*** Opening EXCERPTED RECORDS ***

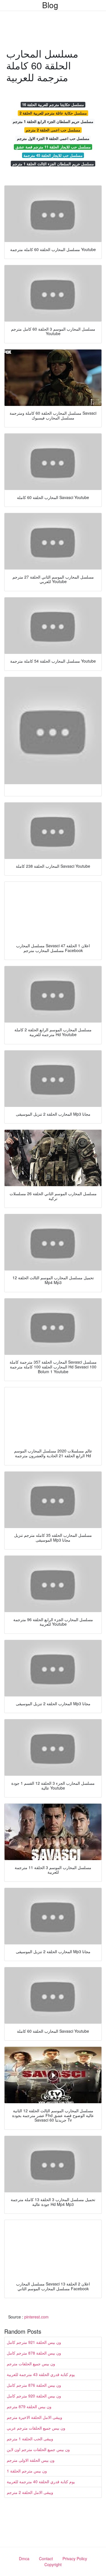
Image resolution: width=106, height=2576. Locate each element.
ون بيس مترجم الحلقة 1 (27, 2471)
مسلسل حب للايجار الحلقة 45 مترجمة (53, 155)
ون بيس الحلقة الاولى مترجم (31, 2460)
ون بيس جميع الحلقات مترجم (31, 2363)
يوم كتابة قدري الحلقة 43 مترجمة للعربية (41, 2374)
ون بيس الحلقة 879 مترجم (29, 2406)
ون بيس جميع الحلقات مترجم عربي (36, 2428)
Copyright (53, 2564)
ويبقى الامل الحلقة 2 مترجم (30, 2492)
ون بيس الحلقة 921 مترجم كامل (34, 2342)
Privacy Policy (74, 2558)
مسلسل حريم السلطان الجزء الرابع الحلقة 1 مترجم (53, 121)
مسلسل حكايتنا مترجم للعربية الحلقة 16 (53, 104)
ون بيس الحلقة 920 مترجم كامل (34, 2396)
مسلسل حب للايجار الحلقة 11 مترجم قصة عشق (53, 147)
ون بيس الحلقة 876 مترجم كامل (34, 2385)
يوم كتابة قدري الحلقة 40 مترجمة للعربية (41, 2481)
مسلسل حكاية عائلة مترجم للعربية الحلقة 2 (53, 113)
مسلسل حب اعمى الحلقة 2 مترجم (53, 130)
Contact (46, 2558)
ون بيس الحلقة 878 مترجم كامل (34, 2353)
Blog (50, 4)
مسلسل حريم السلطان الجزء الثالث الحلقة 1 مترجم (53, 163)
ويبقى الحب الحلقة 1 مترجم (30, 2438)
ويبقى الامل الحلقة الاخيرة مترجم (34, 2417)
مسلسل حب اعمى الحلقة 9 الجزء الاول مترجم (53, 138)
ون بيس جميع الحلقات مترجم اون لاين (38, 2449)
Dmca (24, 2558)
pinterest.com (36, 2317)
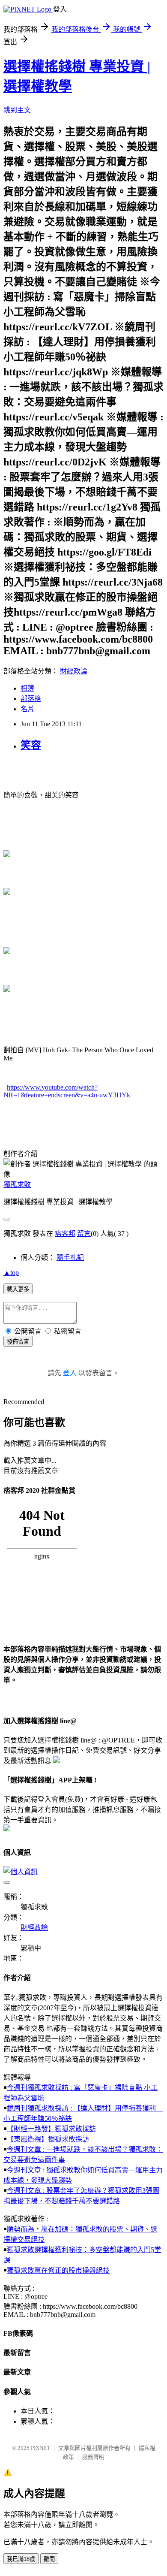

*** Closing EXCERPTED RECORDS ***

TASK:
Scan the records above for the string "حريم", then copy each line where it turns up.

WRITTEN SOLUTION:
مسلسل حريم السلطان الجزء الرابع الحلقة 1 مترجم (53, 121)
مسلسل حريم السلطان الجزء الثالث الحلقة 1 مترجم (53, 163)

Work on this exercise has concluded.